Quinze mois après un premier avis, le Comité consultatif national d’éthique (CCNE) a réaffirmé mardi 25 septembre qu’il était favorable à l’élargissement de la PMA à toutes les femmes. Comment avez-vous accueilli cette annonce ?
L.V. "C’est un grand soulagement que tous ces représentants du CCNE se soient rassemblés autour d’une table pour dire oui. Que les personnes au sein du CCNE qui ne veulent pas se prononcer sur le sujet ne soient plus que deux, c’est aussi un signe d’évolution".
Le CCNE s’est prononcé en revanche contre la GPA, la gestation pour autrui, c’est-à-dire le recours à une mère porteuse. Emmanuel Macron y est également opposé. Quelle est votre position, en tant que femme ? Et en tant que députée ?
L.V. "En tant que femme, je suis pour la GPA, mais une GPA éthique, c’est-à-dire cette GPA humaniste dont parlait justement Israël Nisand (ndlr, gynécologue-obstétricien au CHU de Strasbourg) dernièrement. Il expliquait plusieurs cas, notamment dans certaines familles, où la sœur de l’épouse par exemple porte l’enfant du couple, c’est un geste purement humaniste. Il y a plein de cas relevés par ce professeur et d’autres où ça se passe très bien au Canada, aux Etats-Unis, dans différents états. Personnellement, je suis pour ce genre de GPA. Ensuite, en tant que députée de La République en Marche, je sais très bien que notre Président et le gouvernement sont contre.
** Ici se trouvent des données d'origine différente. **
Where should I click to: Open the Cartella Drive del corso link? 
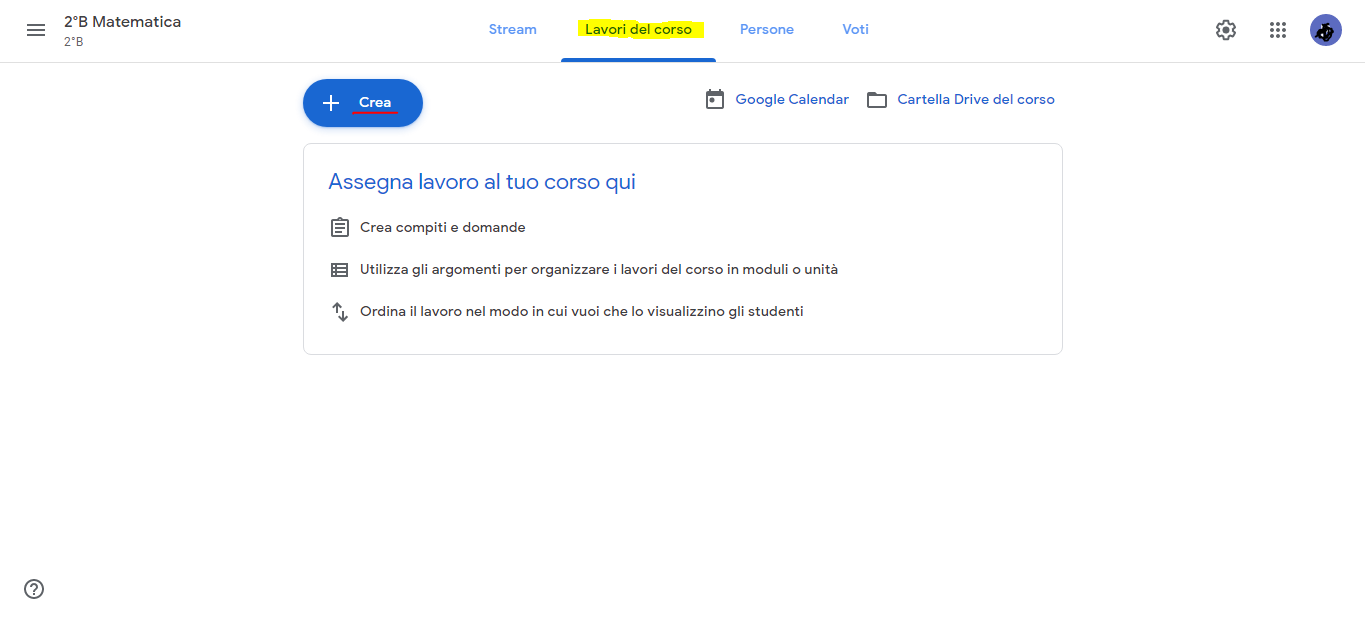(x=975, y=100)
Nous n’irons pas en tant que représentants LREM dans ce débat et vers un texte".
Au-delà de la PMA, dont on parle beaucoup, vous souhaitez aussi mettre l’accent sur la question de la filiation. Vous dénoncez notamment des « oublis » dans la loi de 2013 sur le mariage pour tous. Pourquoi ?
L.V. "J’ai deux filles que j’ai eues avec mon ex-compagne, nous avons chacune porté un enfant, nous nous sommes séparées avant la loi sur le mariage pour tous. Et le problème qu’on rencontre maintenant, comme cette loi n’est pas allée jusqu’au bout de ce qui avait été promis par notre ancien Président François Hollande, je n’ai toujours aucun droit sur la plus jeune de mes filles, celle qui a été portée par mon ex-compagne (et réciproquement). Dans la construction de la loi, il y a d’autres problèmes vraiment signifiants. Avant de pouvoir adopter l’enfant qui est issu d’un même projet parental, il faut d’abord qu’on se marie. On peut très bien entendre que certains couples n’aient pas le mariage comme un projet de vie. Mais nous, on n’a pas le choix, si on veut fonder une famille, il faut forcément passer par le mariage et ensuite, seulement, ça entraîne la procédure d’adoption. Imaginons que pendant la grossesse, la femme qui va porter l’enfant du couple vienne à se séparer de sa compagne. Il n’y a rien qui protège ce deuxième parent. Et de ce fait, ça a engendré énormément de problèmes sur le territoire. Je le sais parce que beaucoup d’avocats dans toutes les régions me relatent des cas de séparation pendant la grossesse.
Moi et beaucoup de mes collègues de LREM, nous sommes vraiment motivés pour faire changer ces choses. Je sais que tout le monde parle de la PMA (…) Mais je suis persuadée que ce n’est pas le problème. Ce qui me fait peur, plutôt, je sais que le gouvernement veut aussi adjoindre à la PMA la discussion sur la filiation, j’espère qu’il va aller aussi loin que ce qui est vraiment nécessaire pour ces familles. Et si ce n’est pas le cas, je prépare déjà un texte – il est quasiment fini – sur la filiation et je m’attacherai pendant les débats à présenter tous les amendements nécessaires. L’idée, c’est de faire en sorte que sur notre territoire, tous les enfants de la République aient une filiation en bonne et due forme qui reconnaisse leur famille et qui leur permette d’avoir les mêmes droits que leurs petits voisins."